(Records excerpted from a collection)
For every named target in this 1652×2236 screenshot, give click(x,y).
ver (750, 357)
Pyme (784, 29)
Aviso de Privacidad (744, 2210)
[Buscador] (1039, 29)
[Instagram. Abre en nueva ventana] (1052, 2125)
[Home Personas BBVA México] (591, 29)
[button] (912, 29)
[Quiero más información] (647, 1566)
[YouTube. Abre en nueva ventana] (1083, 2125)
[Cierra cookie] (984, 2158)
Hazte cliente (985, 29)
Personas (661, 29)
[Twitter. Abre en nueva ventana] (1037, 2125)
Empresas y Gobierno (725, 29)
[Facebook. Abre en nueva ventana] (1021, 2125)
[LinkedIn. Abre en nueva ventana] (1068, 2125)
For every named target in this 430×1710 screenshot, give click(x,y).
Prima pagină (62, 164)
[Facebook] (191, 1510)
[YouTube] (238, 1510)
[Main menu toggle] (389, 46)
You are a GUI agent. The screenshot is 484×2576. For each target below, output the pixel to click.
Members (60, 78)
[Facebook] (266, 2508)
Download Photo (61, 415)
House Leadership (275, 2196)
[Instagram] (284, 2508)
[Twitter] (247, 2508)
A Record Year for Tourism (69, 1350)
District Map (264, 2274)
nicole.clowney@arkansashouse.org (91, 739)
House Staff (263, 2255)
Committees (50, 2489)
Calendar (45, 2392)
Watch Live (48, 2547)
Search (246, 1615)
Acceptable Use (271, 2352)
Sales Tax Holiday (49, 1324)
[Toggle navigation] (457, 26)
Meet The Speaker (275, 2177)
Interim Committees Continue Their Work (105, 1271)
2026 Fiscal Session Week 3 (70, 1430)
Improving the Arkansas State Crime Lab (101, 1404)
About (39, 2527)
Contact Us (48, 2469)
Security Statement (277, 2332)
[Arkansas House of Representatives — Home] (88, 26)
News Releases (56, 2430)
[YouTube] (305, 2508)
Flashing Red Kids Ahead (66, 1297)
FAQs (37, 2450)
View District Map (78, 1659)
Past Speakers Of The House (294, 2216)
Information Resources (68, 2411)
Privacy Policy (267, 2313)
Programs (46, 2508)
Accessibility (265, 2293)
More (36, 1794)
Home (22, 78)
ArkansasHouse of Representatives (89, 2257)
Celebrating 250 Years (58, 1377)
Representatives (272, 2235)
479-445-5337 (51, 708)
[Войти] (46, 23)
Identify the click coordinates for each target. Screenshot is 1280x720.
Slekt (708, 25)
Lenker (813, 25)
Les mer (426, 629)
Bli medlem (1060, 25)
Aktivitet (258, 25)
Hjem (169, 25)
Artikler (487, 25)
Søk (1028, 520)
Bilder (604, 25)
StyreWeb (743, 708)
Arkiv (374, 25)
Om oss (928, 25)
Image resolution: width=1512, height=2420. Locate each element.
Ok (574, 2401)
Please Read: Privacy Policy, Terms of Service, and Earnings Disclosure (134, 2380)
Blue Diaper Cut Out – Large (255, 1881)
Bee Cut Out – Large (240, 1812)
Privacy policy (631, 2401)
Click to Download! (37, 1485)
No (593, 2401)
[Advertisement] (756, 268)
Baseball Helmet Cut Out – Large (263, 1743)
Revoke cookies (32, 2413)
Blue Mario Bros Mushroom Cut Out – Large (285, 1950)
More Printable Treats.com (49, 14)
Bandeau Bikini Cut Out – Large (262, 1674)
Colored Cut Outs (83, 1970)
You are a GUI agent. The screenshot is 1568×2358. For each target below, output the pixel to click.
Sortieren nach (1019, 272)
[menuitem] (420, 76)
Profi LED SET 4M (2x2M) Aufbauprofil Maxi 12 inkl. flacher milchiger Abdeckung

Directions -
Write out every entry again, keeping each line exactly the same.

Output below -
For every named target in this 1652×2236 screenshot, give click(x,y).
ver (750, 357)
Pyme (784, 29)
Aviso de Privacidad (744, 2210)
[Buscador] (1039, 29)
[Instagram. Abre en nueva ventana] (1052, 2125)
[Home Personas BBVA México] (591, 29)
[button] (912, 29)
[Quiero más información] (647, 1566)
[YouTube. Abre en nueva ventana] (1083, 2125)
[Cierra cookie] (984, 2158)
Hazte cliente (985, 29)
Personas (661, 29)
[Twitter. Abre en nueva ventana] (1037, 2125)
Empresas y Gobierno (725, 29)
[Facebook. Abre en nueva ventana] (1021, 2125)
[LinkedIn. Abre en nueva ventana] (1068, 2125)
For every named target in this 430×1710 screenshot, give click(x,y).
Prima pagină (62, 164)
[Facebook] (191, 1510)
[YouTube] (238, 1510)
[Main menu toggle] (389, 46)
You are a GUI agent. The screenshot is 484×2576. For each target below, output the pixel to click.
Members (60, 78)
[Facebook] (266, 2508)
Download Photo (61, 415)
House Leadership (275, 2196)
[Instagram] (284, 2508)
[Twitter] (247, 2508)
A Record Year for Tourism (69, 1350)
District Map (264, 2274)
nicole.clowney@arkansashouse.org (91, 739)
House Staff (263, 2255)
Committees (50, 2489)
Calendar (45, 2392)
Watch Live (48, 2547)
Search (246, 1615)
Acceptable Use (271, 2352)
Sales Tax Holiday (49, 1324)
[Toggle navigation] (457, 26)
Meet The Speaker (275, 2177)
Interim Committees Continue Their Work (105, 1271)
2026 Fiscal Session Week 3 (70, 1430)
Improving the Arkansas State Crime Lab (101, 1404)
About (39, 2527)
Contact Us (48, 2469)
Security Statement (277, 2332)
[Arkansas House of Representatives — Home] (88, 26)
News Releases (56, 2430)
[YouTube] (305, 2508)
Flashing Red Kids Ahead (66, 1297)
FAQs (37, 2450)
View District Map (78, 1659)
Past Speakers Of The House (294, 2216)
Information Resources (68, 2411)
Privacy Policy (267, 2313)
Programs (46, 2508)
Accessibility (265, 2293)
More (36, 1794)
Home (22, 78)
ArkansasHouse of Representatives (89, 2257)
Celebrating 250 Years (58, 1377)
Representatives (272, 2235)
479-445-5337 (51, 708)
[Войти] (46, 23)
Identify the click coordinates for each target. Screenshot is 1280x720.
Slekt (708, 25)
Lenker (813, 25)
Les mer (426, 629)
Bli medlem (1060, 25)
Aktivitet (258, 25)
Hjem (169, 25)
Artikler (487, 25)
Søk (1028, 520)
Bilder (604, 25)
StyreWeb (743, 708)
Arkiv (374, 25)
Om oss (928, 25)
Image resolution: width=1512, height=2420. Locate each element.
Ok (574, 2401)
Please Read: Privacy Policy, Terms of Service, and Earnings Disclosure (134, 2380)
Blue Diaper Cut Out – Large (255, 1881)
Bee Cut Out – Large (240, 1812)
Privacy policy (631, 2401)
Click to Download! (37, 1485)
No (593, 2401)
[Advertisement] (756, 268)
Baseball Helmet Cut Out – Large (263, 1743)
Revoke cookies (32, 2413)
Blue Mario Bros Mushroom Cut Out – Large (285, 1950)
More Printable Treats.com (49, 14)
Bandeau Bikini Cut Out – Large (262, 1674)
Colored Cut Outs (83, 1970)
You are a GUI agent. The screenshot is 1568×2358. For each target below, output the pixel to click.
Sortieren nach (1019, 272)
[menuitem] (420, 76)
Profi LED SET 4M (2x2M) Aufbauprofil Maxi 12 inkl. flacher milchiger Abdeckung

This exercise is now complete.